It’s true that a lot of open source projects really hate AI code. There’s several objections, but the biggest one is that users who don’t understand their own lack of competence spam the projects with time-wasting AI garbage. The Curl project banned AI-generated security reports because they were getting flooded with automated AI-generated “bug bounty” requests.
More broadly, the very hardest problem in open source is not code, it’s people — how to work with others. Some AI users just don’t understand the level they simply aren’t working at.
Like Max Woolf wrote, "The Greatest Threat to Generative AI is Humans Being Bad at Using it" - in other words, the jerks ruin it for everyone.
I don't work so much in open source, these days, at least not during work hours. But, I don't miss when certain internship programs and college courses would require participants to provably open and get merged at least one Pull Request as a part of their programs.

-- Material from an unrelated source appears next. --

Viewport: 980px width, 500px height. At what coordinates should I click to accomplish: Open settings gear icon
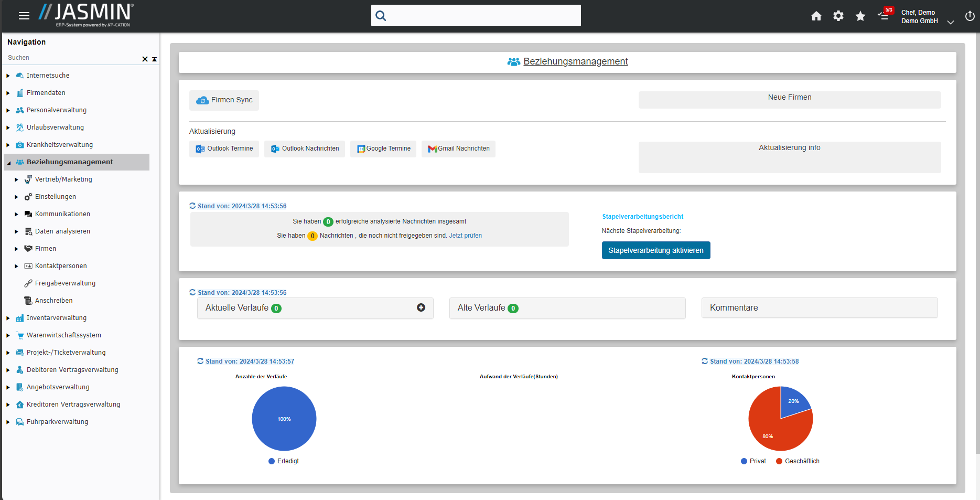[838, 16]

I think Wikipedia saw something similar. It would be a mess: just a flood of perfunctory, usually trivial little contributions aimed at checking off the box.
Whether well meaning or not, it seems like a bunch of folks now seem to feel personally super-powered to dive into projects. But, alas, it's with similar or worse effect as the interns and students. Is the motivation for clout? Do they genuinely want to help? Either way, I can imagine why project leaders feel a bit surly about the whole thing.